The thing is, is that we never felt like we fit in. We weren’t really asked to peoples home to form deeper relationships and when we asked to do things with people it never “worked out”. I honestly didn’t know why.

We tried to take these moments, and draw closer to God and to work on ourselves. Seek healing where there needed to be, forgiveness. It wasn’t easy. That feeling of being on the outside looking in, but we kept going.

ENF

There was another time in our lives, that this happened too. We always thought it was because we lived a distance away and was never really able to get close to people.

We just decided, my husband and I, that we would work on ourselves. The result is that we seemed to be moving further away from the group. We began to pray a lot more, and find ourselves making more time for things we loved. Asking God for direction as relationships were less. The feeling of moving on to something else, was becoming greater.

There was still a whole lot we didn’t know and even more we didn’t understand. Until finally, we felt like God said it was time. We left.

Anyway, back to the recent conversation. Some of the why was revealed. I think if I had known this information before, it would have helped us make the decision we needed to a lot sooner. We probably wouldn’t have stayed as long. Idk. Even our response probably would have been pissed and left right then.

When a double standard has been created and compromise is okay for others, not you. Something is wrong.

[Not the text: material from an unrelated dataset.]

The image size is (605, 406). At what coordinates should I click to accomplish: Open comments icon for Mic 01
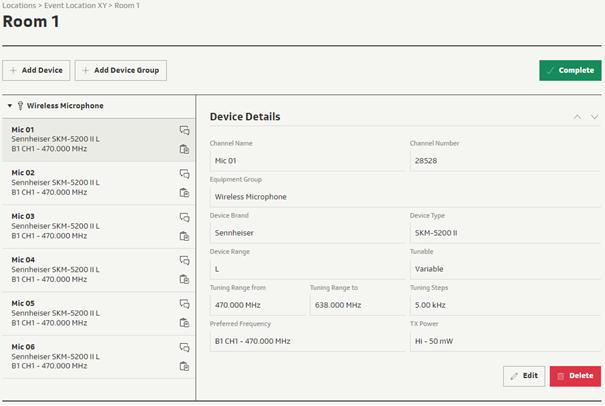coord(184,130)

Knowing it now, I look back over this past year, well probably even years, and just realize how much God protected our hearts from things. How He grew us, our family, closer to Him. Seeking Him more than anyone else. How even in the midst of all of that, He started to lead us away. Not with hearts that were angry or offended. But with hearts that were sad, humbled, and broken.

It’s like all those stories you read in the Bible, where you find out what God was doing behind the scenes. You trusted Him but you never got the answer or the understanding you thought you needed. Until one random moment, having a random conversation.

You are able to see that God didn’t let you get drawn into that. God didn’t let others separate you from your family. God didn’t let your marriage fail. God didn’t allow the enemy to come and destroy what He had been working so beautifully on.

He kept you securely wrapped in His arms. Letting you know just enough, to keep you from falling into the trap that others had set.

I wonder too, if we were suppose to leave a long time ago. But we believed more in man or a vision, than what God was telling us to do. Let me make it known, that there are no hard feelings for people. I think there are relationships forming that are new, even though I have known them for awhile. I am just letting God lead on that. I also pray for what we left. I ask God to intervene all the the time, cause it will only be by Him and not by anything I can do.

Even if that is so, and we were suppose to leave. I believe that there is grace for that. I believe that God can redeem that time and that nothing was wasted.

One of the biggest lessons I have learned, is that any of us are one step away from following a different path. I am fully aware that it is only by the grace of God that I am here.

ENF
  • That I myself haven’t gone down another path where I would be right besides others. I do not boast in anything, I am so humbled by this truth that I pray I keep it with me always, when I start to think I am better than anyone else. I pray God will remind me of this always.

I am amazed by His love. By His protection. By the safety of His arms.

I am thankful for His healing.

The tender way He leads. He is always so faithful, and I hope I never lose sight of that.